Other answers stating that you changed the method signature and therefore must recompile the callers are correct. I thought I could add more information about this question:
It seems to me that on all call sites for this method, the return value was not used (since it did not exist before).
That's for sure. Now consider this question: how do you write code that does not use data? You seem to be working under the completely false assumption that without using a value that does not require code, but without using a value, the code certainly requires!
Suppose you have methods:
static int M1(int y) { return y + 1; } static void M2(int z) { ... }
and you have a call
int x; x = M1(123);
What happens at the IL level? following:
- Allocate space in the temporary pool for x.
- Click 123 on the stack
- Call M1.
- Press 1 on the stack. The stack is now 1, 123
- Add two vertices to the stack. This pops up and pushes the result. The stack is now 124.
- Return to Caller
- Stack another 124.
- Store the value on the stack into temporary memory for x. This pushes the stack, so the stack is now empty.
Suppose you now run:
M1(345);
What's happening? Same:
- Click 345 on the stack
- Call M1.
- Press 1 on the stack. The stack is now 1, 345
- Add two vertices to the stack. This pops up and pushes the result. The stack is now 346.
- Return to Caller
- There are 346 on the stack.
But there is no instruction that stores the value on the stack anywhere, so we need to issue the pop command:
- Pop the unused value from the stack.
Now suppose you call
M2(456);
What's happening?
- Press 456 on the stack
- Call M2.
- M2 does its thing. When it returns to the caller, the stack is empty because it is invalid.

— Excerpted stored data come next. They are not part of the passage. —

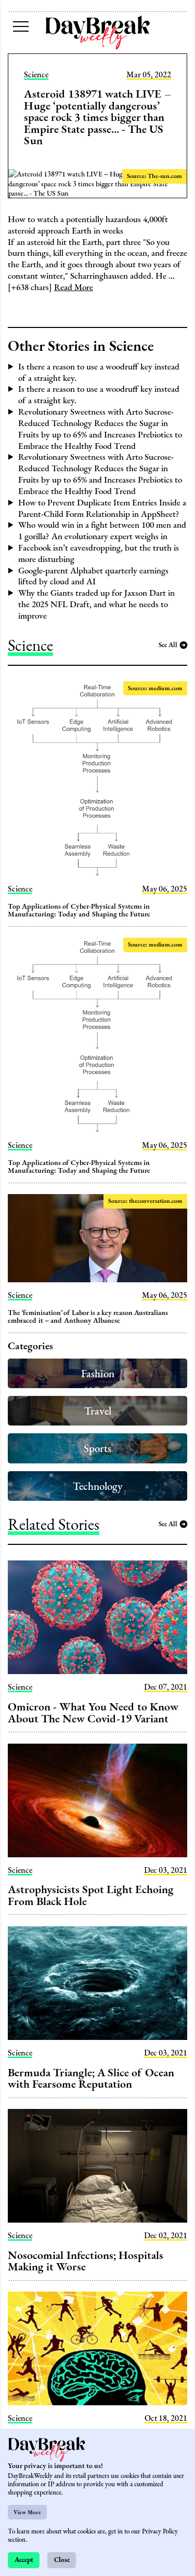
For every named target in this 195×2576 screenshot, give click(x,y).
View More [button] (27, 2512)
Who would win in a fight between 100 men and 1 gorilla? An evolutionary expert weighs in (102, 530)
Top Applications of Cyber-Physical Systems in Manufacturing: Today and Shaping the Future (79, 910)
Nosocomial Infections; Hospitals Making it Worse (85, 2260)
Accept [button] (24, 2559)
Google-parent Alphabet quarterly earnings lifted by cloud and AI (93, 576)
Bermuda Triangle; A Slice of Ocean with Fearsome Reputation (91, 2077)
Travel (97, 1411)
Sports (97, 1448)
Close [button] (62, 2559)
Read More (73, 287)
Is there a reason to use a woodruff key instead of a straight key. (98, 372)
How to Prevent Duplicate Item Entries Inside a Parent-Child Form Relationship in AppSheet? (102, 508)
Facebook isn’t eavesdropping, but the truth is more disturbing (98, 553)
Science (36, 75)
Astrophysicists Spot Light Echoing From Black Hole (91, 1894)
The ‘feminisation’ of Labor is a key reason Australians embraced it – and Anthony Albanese (88, 1316)
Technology (98, 1486)
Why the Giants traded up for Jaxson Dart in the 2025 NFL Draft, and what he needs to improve (96, 604)
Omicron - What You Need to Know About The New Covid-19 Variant (93, 1711)
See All (168, 644)
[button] (21, 26)
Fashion (97, 1373)
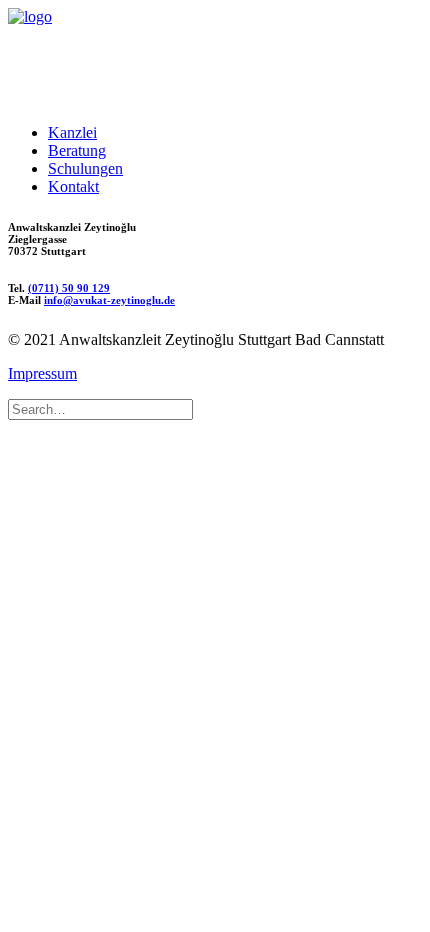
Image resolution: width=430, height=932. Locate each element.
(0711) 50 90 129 (69, 288)
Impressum (42, 373)
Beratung (77, 150)
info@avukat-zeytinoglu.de (109, 300)
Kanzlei (72, 132)
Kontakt (73, 186)
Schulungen (85, 168)
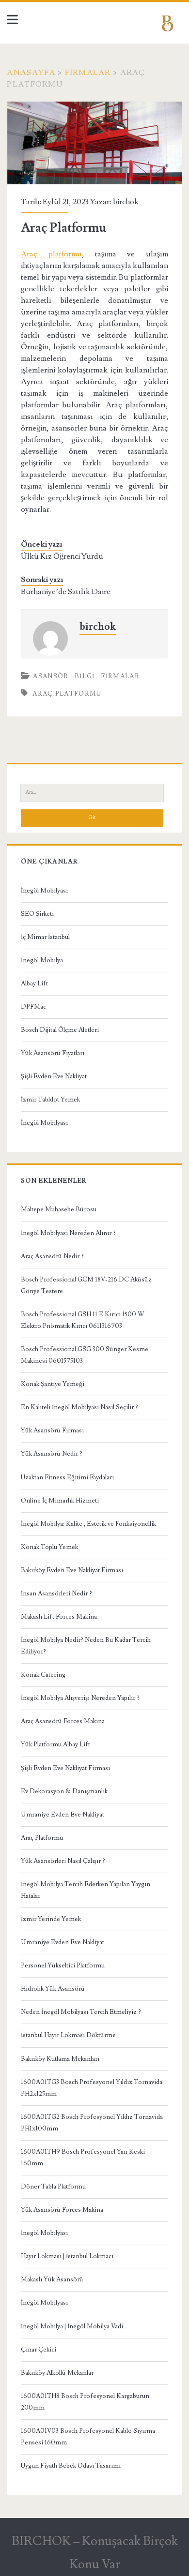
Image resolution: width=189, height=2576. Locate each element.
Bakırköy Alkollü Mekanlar (57, 2373)
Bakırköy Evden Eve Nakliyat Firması (72, 1570)
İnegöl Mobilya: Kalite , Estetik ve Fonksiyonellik (88, 1524)
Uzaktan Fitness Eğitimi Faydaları (67, 1477)
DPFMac (33, 1007)
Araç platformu (51, 254)
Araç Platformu (42, 1838)
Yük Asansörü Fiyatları (52, 1053)
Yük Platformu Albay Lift (55, 1744)
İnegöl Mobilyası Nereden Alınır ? (68, 1233)
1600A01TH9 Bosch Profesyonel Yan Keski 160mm (83, 2157)
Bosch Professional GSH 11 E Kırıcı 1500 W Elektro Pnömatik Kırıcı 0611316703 (82, 1320)
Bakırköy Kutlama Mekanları (60, 2059)
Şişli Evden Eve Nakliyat (54, 1076)
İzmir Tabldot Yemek (50, 1099)
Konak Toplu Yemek (49, 1547)
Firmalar (88, 72)
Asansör (50, 676)
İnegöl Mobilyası (44, 890)
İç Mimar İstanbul (45, 937)
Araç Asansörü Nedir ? (52, 1256)
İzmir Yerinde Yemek (51, 1919)
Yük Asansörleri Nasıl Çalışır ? (63, 1861)
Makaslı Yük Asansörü (52, 2279)
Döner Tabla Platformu (53, 2186)
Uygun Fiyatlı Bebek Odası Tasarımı (71, 2466)
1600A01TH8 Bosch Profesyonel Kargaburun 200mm (85, 2402)
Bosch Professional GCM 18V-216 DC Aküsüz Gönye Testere (86, 1285)
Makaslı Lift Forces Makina (59, 1617)
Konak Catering (43, 1675)
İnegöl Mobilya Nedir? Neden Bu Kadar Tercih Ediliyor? (86, 1645)
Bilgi (85, 676)
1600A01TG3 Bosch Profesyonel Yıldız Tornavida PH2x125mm (91, 2088)
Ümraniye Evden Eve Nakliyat (62, 1814)
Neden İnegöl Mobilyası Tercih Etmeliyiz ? (81, 2012)
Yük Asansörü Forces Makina (62, 2210)
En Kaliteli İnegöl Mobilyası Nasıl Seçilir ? (79, 1407)
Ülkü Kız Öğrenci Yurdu (62, 556)
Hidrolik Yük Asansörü (53, 1989)
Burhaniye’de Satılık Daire (65, 591)
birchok (126, 202)
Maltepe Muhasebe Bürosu (58, 1209)
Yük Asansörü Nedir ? (51, 1454)
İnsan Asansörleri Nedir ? (56, 1593)
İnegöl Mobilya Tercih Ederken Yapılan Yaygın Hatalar (85, 1890)
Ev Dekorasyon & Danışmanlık (64, 1791)
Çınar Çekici (38, 2349)
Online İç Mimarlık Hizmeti (60, 1500)
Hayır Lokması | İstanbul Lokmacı (67, 2256)
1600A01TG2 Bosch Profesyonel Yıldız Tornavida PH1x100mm (92, 2122)
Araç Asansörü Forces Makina (63, 1721)
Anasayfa (31, 72)
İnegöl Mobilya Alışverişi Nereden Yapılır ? (80, 1698)
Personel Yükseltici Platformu (63, 1965)
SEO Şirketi (37, 914)
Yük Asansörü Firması (52, 1430)
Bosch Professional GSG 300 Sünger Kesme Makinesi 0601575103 (84, 1355)
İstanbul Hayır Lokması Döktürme (68, 2035)
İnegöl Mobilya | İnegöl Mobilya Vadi (72, 2326)
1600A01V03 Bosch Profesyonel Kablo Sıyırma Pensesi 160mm (88, 2436)
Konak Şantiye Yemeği (52, 1384)
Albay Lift (34, 983)
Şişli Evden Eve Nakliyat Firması (65, 1768)
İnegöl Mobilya (42, 960)
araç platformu (66, 694)
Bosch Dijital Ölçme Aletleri (60, 1030)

- The stack is now empty, so do not delete anything.
Now you see why a change of method from void returning to a return of value is a violation of the changes? Each caller must pull an unused value from the stack . Doing nothing with the data still requires clearing it from the stack. You move the stack if you do not throw this value; The CLR requires that the stack be empty at the beginning of each statement to ensure that this kind of misalignment does not occur.